Interesting, I like the use of arrows used to explain scope in section 7.
It's actually used in Dr Racket. Although to be honest, I don't find that I use it very often. It's still a nice feature to have - for example to see where arguments are used inside a scope block and where values leak into scope e.g. when mis-typing a name.
Arrows are also useful while studding unknown code. For example, if the code is
I use the arrows to connect the appearances of the unknown functions do-something and create-something with their definition and then read the definitions, and perhaps add more arrows there to previously defined functions. I usually remove the arrows when I understand that the function is not related to my problem or when I understand what the function does.(do-something (create-something height width7))
Is second edition complete?
>Is second edition complete?
Chapters 9-12 are still empty in the stable release, and only partially done in the draft version.

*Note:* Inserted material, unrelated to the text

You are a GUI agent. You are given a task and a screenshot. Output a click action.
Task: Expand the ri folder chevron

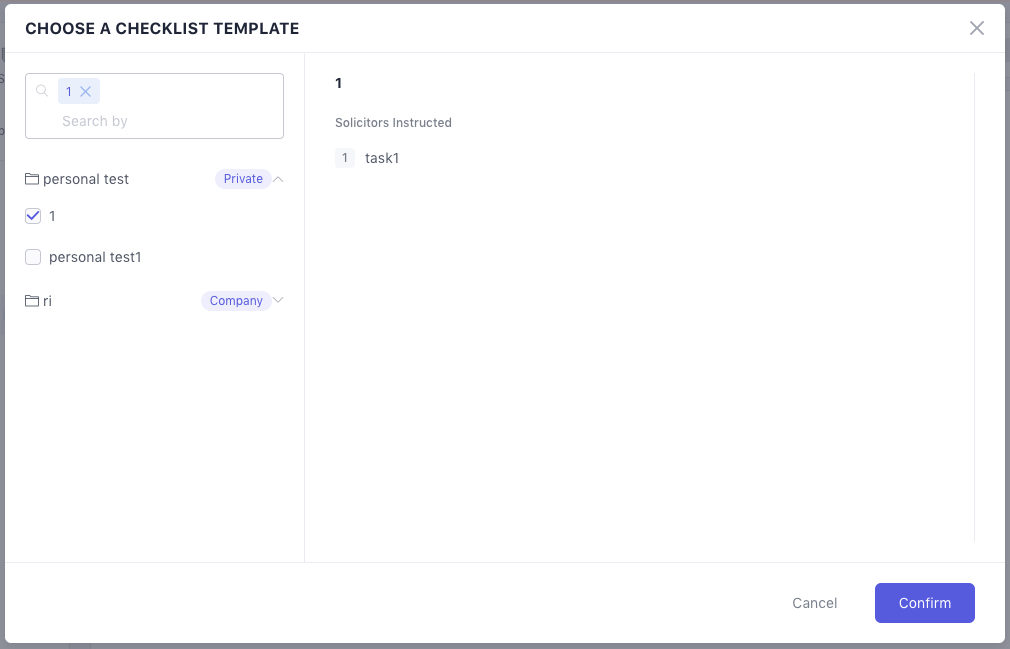click(279, 300)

http://www.ccs.neu.edu/home/matthias/HtDP2e/Draft/index.html
Does anyone have a PDF of this?
s/PDF/epub?
Calibre does a decent job converting HTML into ePub, if you download all the pages, though sometimes the navigation on every page can get annoying.
why do words like 'idiots' and 'dummies' need to be on the first page.

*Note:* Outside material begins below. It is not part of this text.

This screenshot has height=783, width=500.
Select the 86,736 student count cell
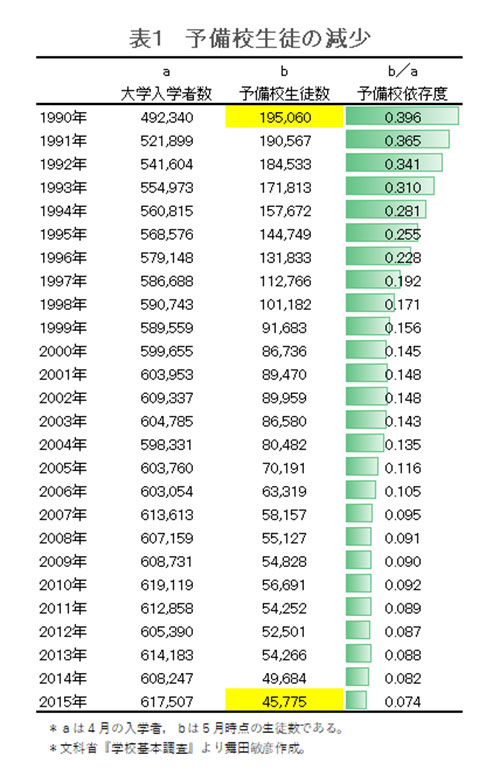coord(284,351)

They are referring to the Dummies Guide and other books that claim you can learn to program in a very short period of time.
Yes, the three italicized words/phrases are references to the names of popular programming book series:
Programming for Dummies: http://www.dummies.com/store/Computers-Internet/Programming....

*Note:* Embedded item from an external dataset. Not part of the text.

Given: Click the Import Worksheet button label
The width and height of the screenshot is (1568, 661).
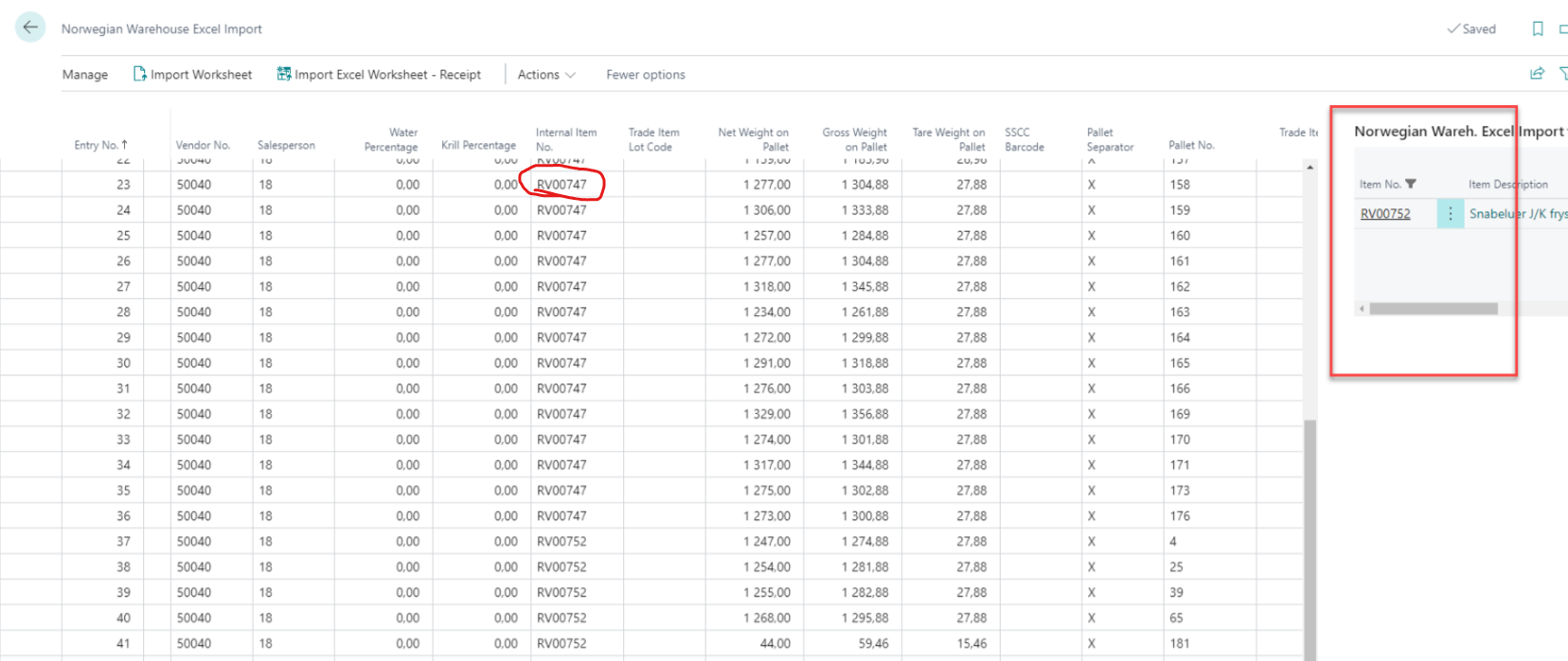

Sams Teach Yourself X in 21 Days: http://www.informit.com/search/index.aspx?query=21+days
The Complete Idiot's Guide to X: e.g. http://www.help4web.net/webmaster/Java/NewJS/JavaScriptIdiot...
Maybe those series are no longer as well known as they used to be? They were household names in the '90s and everyone would've gotten the references, but it's possible they're now dated and better removed from the intro.
[Self-response]
The draft version (linked by edmccard in another comment) now has a brief explanation in the margin note that these are references to programming books: http://www.ccs.neu.edu/home/matthias/HtDP2e/Draft/index.html
Agreed, it adds nothing and makes the authors seem juvenile. I am not someone sensitive to language either, if it added value I would be open to the most vile introduction imaginable.
Eesh
What a horrible title. This is a book about how to program in scheme, not how to design programs. Nothing on architecture or common patterns. Nothing on how to abstract a domain or analyze a problem. Just solutions for common programming a tasks.
Not knocking it but its far from design.
HtDP is all about a particularly useful common pattern, recursion and a fairly useful practice, unit testing. It is also somewhat about a fairly useful pattern, templating. Finally, it takes an unpopular stance on a religious issue and asserts that programs should be documented.
The choice of Scheme, makes getting to recursion easier, and allows for it to be free of arguments regarding language idioms - i.e. the Scheme dialect, BSL does not allow iterative looping (Scheme of course does).
The Racketeers have spent careers looking at the process of teaching languages.
>Finally, it takes an unpopular stance on a religious issue and asserts that programs should be documented.
Are these two different issues or one?